For me, there will be a period of austerity where I vow to cut back and promise never to get in that position again. I dream of having time to read for fun, to watch the sun set and rise. Just sit. And you know what? This time I really mean it.

23 comments

  • Posted on by Bill Day (North Georgia Mountains)

    Welcome to the Club. As I sit in our North Georgia Mountain Log House, I review each morning my “Things to do” list and it just gets longer and longer. As I work on year 85, I still think that I can do all the things I did at 50. However, the last few years has shown me that I can not. Therefore, I have lowered my expectations, not that I like it, but reality has taken over. Have a nice Thanksgiving.

  • Posted on by Dan Cohen

    Sounds like a nice walk would be nice. But in lieu of that here is a virtual hug (( ))

  • Posted on by James Greer

    I had never heard of you until I watched a YouTube video about the American Prairie Reserve a month ago. After the video I ordered your book Great Plains Bison. Just last night, I saw you on TV here in Nashville (C-Span Cities Tour – Rapid City). I wonder where you will show up next ? No doubt you are a busy man. Footnote: there is a rewilding of sorts here in Middle TN. Mountain Lions have been showing up on trail cameras in the last few years. I hope they eat up some of the deer that keep jumping out in front of my truck.

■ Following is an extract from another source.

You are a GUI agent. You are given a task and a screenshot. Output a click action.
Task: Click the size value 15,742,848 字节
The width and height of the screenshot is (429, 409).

  • Posted on by Claude Immer

    YES! Dan , you are right!

  • Posted on by Greg Wingfield

    Dan, This truly hits home. Thank you for the clarity and honesty in your writing. I’ll pass forward some advice from a life-long friend – be gentle on yourself! Obviously you know it just isn’t you. You’ve described perfectly how I’ve felt way too often over the past thirty years, and I’m sure many, many of your readers have felt that weight. I left a beautiful little place in the northern Flint Hills of Kansas, one of the factors being the burden of wanting to do so much with it and never seeming to get closer. But now with a little more wisdom and great fortune, I’m taking another shot at “quieting my mind” in a sweet place in Chase County in the central Flint Hills. My wife and I have witnessed many sunrises and sunsets, not by chance, but by making it our daily priority. We’ve somehow managed to stay mostly true to our new motto of being “cheerfully flexible”. Giving ourselves permission to do this has us smiling like never before. My heartfelt wish is that you also give yourself permission to savor those things you’ve had to set aside too often ….you’ve earned it!